University Lutheran Chapel, which has a congregation of about 125, was completed in 1950 and sits on a one-acre site at the corner of University Avenue Southeast and 11th Avenue Southeast, according to Kind.
Kind said that he received an email about the decision shortly after 5 a.m. the day after the vote by the Minnesota South District. “I waited all night for a phone call,” Kind said.
He characterized the relationship between University Lutheran Chapel and the Minnesota South District as “very rocky.” The internecine tension, he said, predates his 10-year tenure at the church. “It’s been a contentious relationship since I’ve been here and before that. It’s a relationship that I’ve worked hard to strengthen and repair.”
The website of the chapel has become a forum to advocate for saving the church. A message from Kind gives a sense of the emotional tenor: “May our Lord see us through the days ahead, grant us grace to move forward and to forgive, and may He have mercy on the souls of the leaders of the Minnesota South District.”
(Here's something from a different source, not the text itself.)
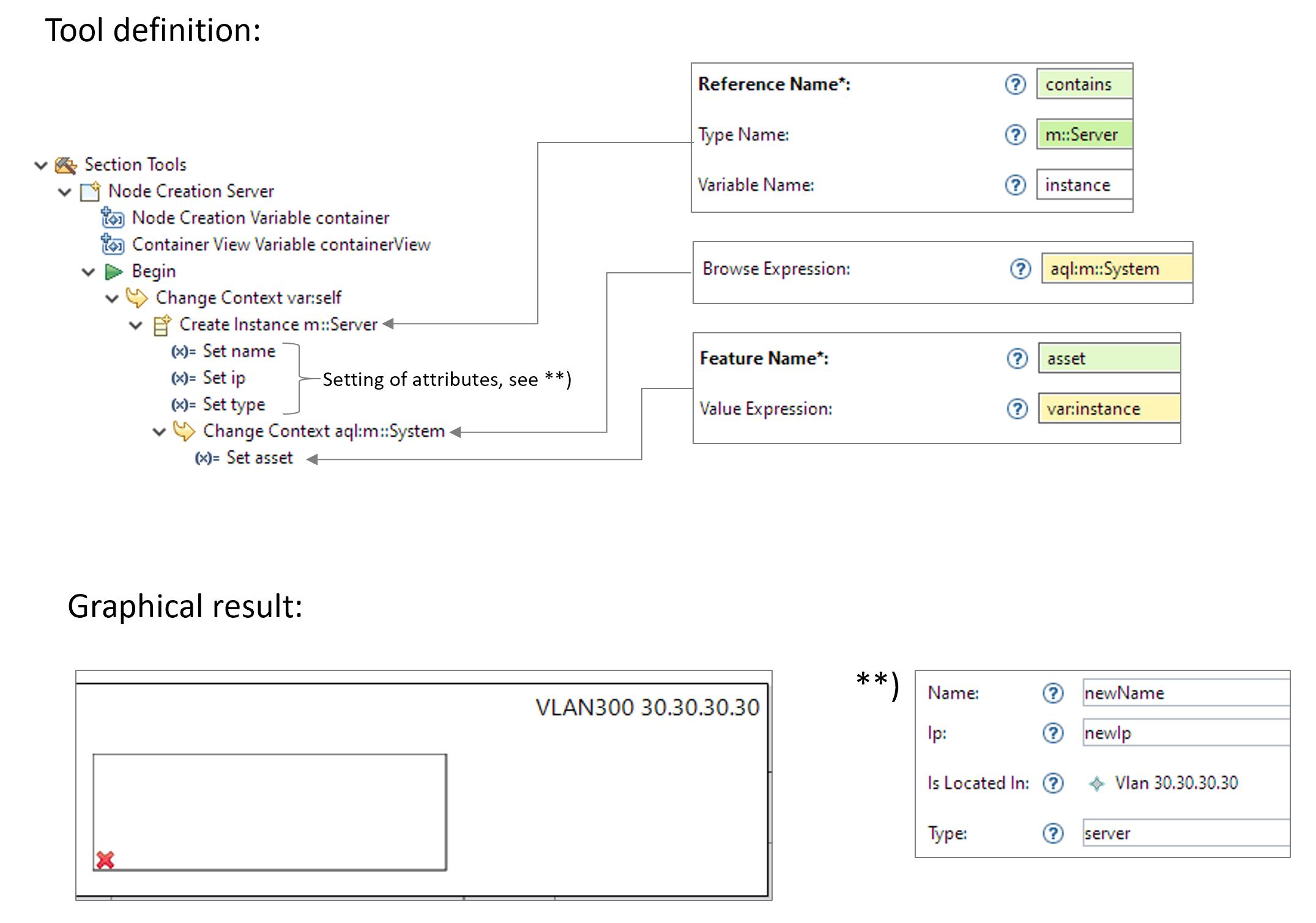Click the Section Tools hammer icon
The height and width of the screenshot is (923, 1316).
click(65, 165)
Representatives of the Minnesota South District of the Lutheran Church-Missouri Synod could not be reached for comment on Monday.
Kind acknowledges that there have been past discussions of selling the church, most recently in 2008 when the climate for any real estate deal was tough.
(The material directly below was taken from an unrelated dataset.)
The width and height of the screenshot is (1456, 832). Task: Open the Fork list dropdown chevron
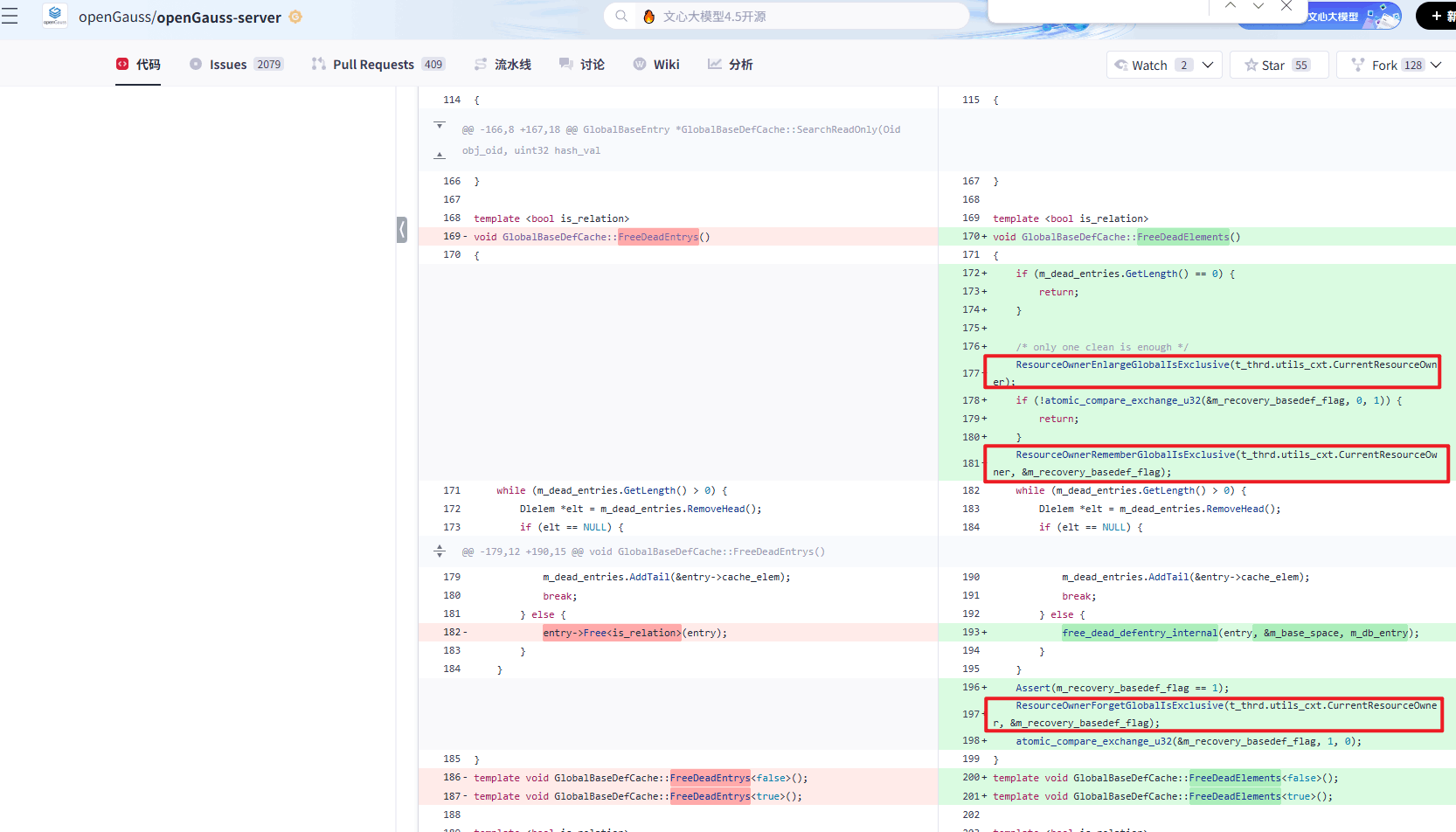[x=1436, y=64]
The resolution passed last week by the Minnesota South District calls for the district to retain a broker and outlines the goal of having a purchase agreement before the end of the year.
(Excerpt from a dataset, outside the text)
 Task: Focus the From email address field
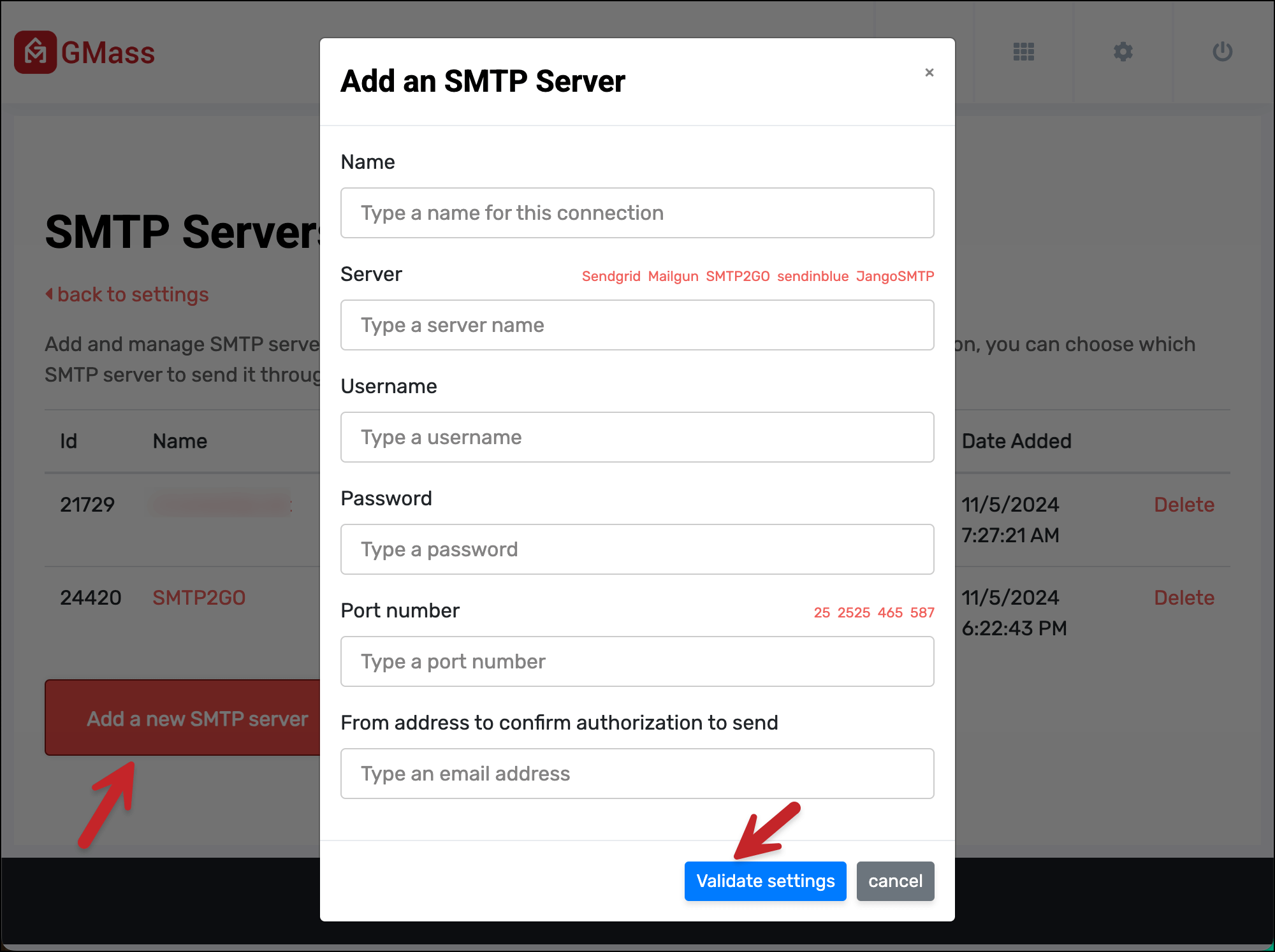click(637, 774)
Doran Cos. just completed the 102-unit 412 Lofts project at 406 12th Ave. SE, which is a block away from the University Lutheran Chapel. Doran previously developed Sydney Hall and renovated the adjacent Dinkydome; combined, those buildings have 141 units.
Doran also has approval for another 60-unit project, Oak Street Apartments, on the site of the former Oak Street Cinema. Doran University III LLC recently paid $600,000 for the empty movie theater at 309 Oak St. SE in Minneapolis, according to a certificate of real estate value (CREV) filed in Hennepin County.
The University Lutheran Chapel has started a campaign to raise money to make an offer on the property, but Kind acknowledges an uphill battle.
“We are engaging in a national fundraising campaign to try to make an offer on the building. We were thinking more in the range of $1 million as a goal, based upon an appraisal of the property,” Kind said.
“It’s a lot of money. It’s going to take a miracle,” Kind said in reference to the $3.2 million minimum price tag.
Finance & Commerce recently reported about Augustana Lutheran Church in downtown Minneapolis, where the congregation is grappling with how to maintain a vintage building and a dwindling congregation, an increasingly common dilemma for urban churches.
Minneapolis-based developer Brighton Development took down a 1960s era church addition in south Minneapolis to make way for The Greenleaf, a 63-unit affordable housing project, now nearing completion. In a separate project, the historic 1904 church next door is being renovated.
Current listings on the Minnesota Commercial Association of Real Estate (MNCAR) database show several local churches for sale including Osseo Church of the Nazarene (priced at $1.7 million), the Miracle Lutheran Church at 3751 17th Ave. S. in Minneapolis ($1.75 million) and the Church of St. Philip at 2507 Bryant Ave. N. in Minneapolis ($1 million).
According to recent CREVs, the Mount Olivet Lutheran Church Endowment Fund recently paid $1.2 million for the Seventh Church of Christ, Scientist, at 1700 W. 50th St. in south Minneapolis, across the street from Mount Olivet’s church. In northeast Minneapolis, the House of Refuge Church of God in Christ paid $450,000 to buy 1600 Sixth St. NE from Northeast Community Lutheran Church.
Kind said that University Lutheran Chapel still has a healthy congregation. He is concerned about bulldozing a church to put up another apartment building.
“I do think that this will change the character of the neighborhood,” Kind said. “We are a healthy church. It’s not like it’s a failing ministry that is just sort of in its death throes.”